With a bow she left the room, followed by her daughter. Linder had a sense of being unsatisfied; it was as though a ravishing meal has been placed before a hungry man, and only its aroma had reached his senses when it had been taken away. Well, it provoked the appetite—
The rancher re-filled the glasses, but Transley left his untouched, and Linder did the same. There were business matters to discuss, and it was no fair contest to discuss business in the course of a drinking bout with an old stager like Y.D.
“I got to have another thousand tons,” the rancher was saying. “Can’t take chances on any less, and I want you boys to put it up for me.”
“Suits me,” said Transley, “if you’ll show me where to get the hay.”
“You know the South Y.D?”
“Never been on it.”
“Well, it’s a branch of the Y.D. which runs south-east from The Forks. Guess it got its name from me, because I built my first cabin at The Forks. That was about the time you was on a milk diet, Transley, and us old-timers had all outdoors to play with. You see, the Y.D. is a cantank’rous stream, like its godfather. At The Forks you’d nat’rally suppose is where two branches joined, an’ jogged on henceforth in double harness. Well, that ain’t it at all. This crick has modern ideas, an’ at The Forks it divides itself into two, an’ she hikes for the Gulf o’ Mexico an’ him for Hudson’s Bay. As I was sayin’, I built my first cabin at The Forks—a sort o’ peek-a-boo cabin it was, where the wolves usta come an’ look in at nights.
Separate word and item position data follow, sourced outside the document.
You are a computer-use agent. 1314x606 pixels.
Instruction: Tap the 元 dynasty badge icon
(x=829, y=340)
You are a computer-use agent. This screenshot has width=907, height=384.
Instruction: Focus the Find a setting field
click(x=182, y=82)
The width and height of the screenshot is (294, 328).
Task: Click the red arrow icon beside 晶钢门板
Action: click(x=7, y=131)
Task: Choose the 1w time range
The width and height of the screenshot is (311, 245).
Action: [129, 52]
Well, I usta look out through the same holes. I had the advantage o’ usin’ language, an’ I reckon we was about equal scared. There was no wife or kid in those days.”
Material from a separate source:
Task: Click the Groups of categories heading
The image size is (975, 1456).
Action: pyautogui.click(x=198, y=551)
The rancher paused, took a long draw on his pipe, and his eyes glowed with the light of old recollections.
“Well, as I was sayin’,” he continued presently, “folks got to callin’ the stream the Y.D., after me. That’s what you get for bein’ first on the ground—a monument for ever an ever. This bein’ the main stream got the name proper, an’ the other branch bein’ smallest an’ running kind o’ south nat’rally got called the South Y.D. I run stock in both valleys when I was at The Forks, but not much since I came down here. Well, there’s maybe a thousand tons o’ hay over in the South Y.D., an’ you boys better trail over there to-morrow an’ pitch into it—that is, if you’re satisfied with the price I’m payin’ you.”
“The price is all right,” said Transley, “and we’ll hit the trail at sun-up. There’ll be no trouble—no confliction of interests, I mean?”
“Whose interests?” demanded the rancher, beligerently. “Ain’t I the father of the Y.D? Ain’t the whole valley named for me? When it comes to interests—”
“Of course,” Transley agreed, “but I just wanted to know how things stood in case we ran up against something. It’s not like the old days, when a rancher would rather lose twenty-five per cent. of his stock over winter than bother putting up hay. Hay land is getting to be worth money, and I just want to know where we stand.”
“Quite proper,” said Y.D., “quite proper. An’ now the matter’s under discussion, I’ll jus’ show you my hand. There’s a fellow named Landson down the valley of the South Y.D. that’s been flirtin’ with that hay meadow for years, but he ain’t got no claim to it. I was first on the ground an’ I cut it whenever I feel like it an’ I’m goin’ to go on cuttin’ it. If anybody comes out raisin’ trouble, you just shoo ‘em off, an’ go on cuttin’ that hay, spite o’ hell an’ high water. Y.D.‘ll stand behind you.”
“Thanks,” said Transley. “That’s what I wanted to know.”